What is self-esteem in the context of this insight? For me, it is resting confidently in the experience that there is no fixed self that could ever be separate from this basic, fluid, beingness. Overtime, I have started to relate to my “self” less as this lanky, well-meaning, dork that you all affectionately call “Malika,” and increasingly as the pervasive, open awareness that this “Malika-event” is backlit and co-constituted by. Paradoxically, self-esteem then becomes knowing that there is no static self to have self-esteem about! And, at the same time, this is only paradoxical from the point of view of conceptual understanding. From the point of view of experiential understanding, there is no paradox.
But, lest you think I’m some kind of adept, let me make it clear that I am a novice at all this and my conditioning to think of myself as a separate, singular being (with an interior world “in here” and an exterior world “out there”) is strong. From the vantage point of this habitual perception, low self-esteem and delusions of smallness take hold because this (seeming) separate self intuits the nonsensicalness of being separate from all there is, and so craves something (seemingly) outside of it to complete it. Usually that means grabbing at my historic source of self-esteem (I’ll take a glass of praise, please!) When that historic source of self-esteem eventually (and inevitably) becomes unavailable, the delusion of smallness dawns, and here we go again, unaware of the transpersonal grandeur of beingness, yet ever-primed to behold it.
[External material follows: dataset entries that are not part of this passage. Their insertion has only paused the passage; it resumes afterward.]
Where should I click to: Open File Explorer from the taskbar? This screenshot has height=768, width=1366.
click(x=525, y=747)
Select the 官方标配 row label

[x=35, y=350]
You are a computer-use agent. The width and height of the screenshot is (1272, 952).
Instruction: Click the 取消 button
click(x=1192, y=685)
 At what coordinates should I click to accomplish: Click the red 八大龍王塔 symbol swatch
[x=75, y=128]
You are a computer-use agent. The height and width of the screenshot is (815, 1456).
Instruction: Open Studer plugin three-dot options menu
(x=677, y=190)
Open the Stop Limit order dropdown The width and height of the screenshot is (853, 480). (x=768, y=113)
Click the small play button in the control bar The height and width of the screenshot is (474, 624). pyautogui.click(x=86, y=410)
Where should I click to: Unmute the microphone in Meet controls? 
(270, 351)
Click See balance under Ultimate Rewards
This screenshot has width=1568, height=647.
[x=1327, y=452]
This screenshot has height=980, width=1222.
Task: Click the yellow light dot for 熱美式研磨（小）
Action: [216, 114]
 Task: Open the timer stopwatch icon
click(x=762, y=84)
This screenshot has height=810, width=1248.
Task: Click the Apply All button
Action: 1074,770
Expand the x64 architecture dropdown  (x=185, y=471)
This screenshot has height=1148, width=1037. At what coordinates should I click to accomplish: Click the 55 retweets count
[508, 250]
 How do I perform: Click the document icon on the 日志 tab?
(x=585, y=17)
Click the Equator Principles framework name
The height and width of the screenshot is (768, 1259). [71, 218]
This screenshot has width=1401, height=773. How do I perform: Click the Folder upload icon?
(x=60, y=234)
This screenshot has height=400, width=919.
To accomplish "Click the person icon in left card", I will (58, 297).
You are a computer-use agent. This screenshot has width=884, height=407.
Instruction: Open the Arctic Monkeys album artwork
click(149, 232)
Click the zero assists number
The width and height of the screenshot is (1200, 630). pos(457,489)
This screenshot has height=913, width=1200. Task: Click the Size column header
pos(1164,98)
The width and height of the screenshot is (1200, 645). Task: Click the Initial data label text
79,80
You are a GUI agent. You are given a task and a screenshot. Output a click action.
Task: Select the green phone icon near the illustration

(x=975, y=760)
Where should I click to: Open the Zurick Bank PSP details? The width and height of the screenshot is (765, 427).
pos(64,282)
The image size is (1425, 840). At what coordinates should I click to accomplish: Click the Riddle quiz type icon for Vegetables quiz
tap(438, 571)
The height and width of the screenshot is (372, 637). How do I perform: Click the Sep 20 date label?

On the other hand, from the vantage point of “self” as edgeless, center-less awareness, I’m complete to begin with — or more like, I’m completeness itself. Such completeness inherently has a relationship with the dynamic array of emotional states that arise, with all their ups and downs, because spacious awareness never minds the fireworks that arise and dissipate within it. They arise as awareness, in awareness. Self-esteem here just becomes the knowing of oneself as that completeness, as open inclusivity. It’s amazing that I forget to drop in and simply become what I have always been! But, habits are powerful. They often blind me from “what is.” As they say in the Shangpa Kagyü tradition about mind’s true nature:
So close you can’t see it.
So profound you can’t fathom it.
So simple you can’t believe it.
So good you can’t accept it.
I know there are some that might frown at my talking or writing about my experiences of the ultimate, limited as they may be. And, in one way, they have a point. After all, the Tao te Ching states something like, “those who know don’t speak,” right? But, I suppose I share it because I genuinely don’t think I’m describing anything special or spectacular, only the simple nature of things that is readily discoverable. And, I share it because these simple discoveries have opened my heart. I’m using the language of Buddhism and “mind,” but these are just words, and there are an infinite number of ways to describe our basic, fundamental being. However you call it, is observable in this moment, and nowhere in particular, and wonderful. It is you. It is grand. And it is good.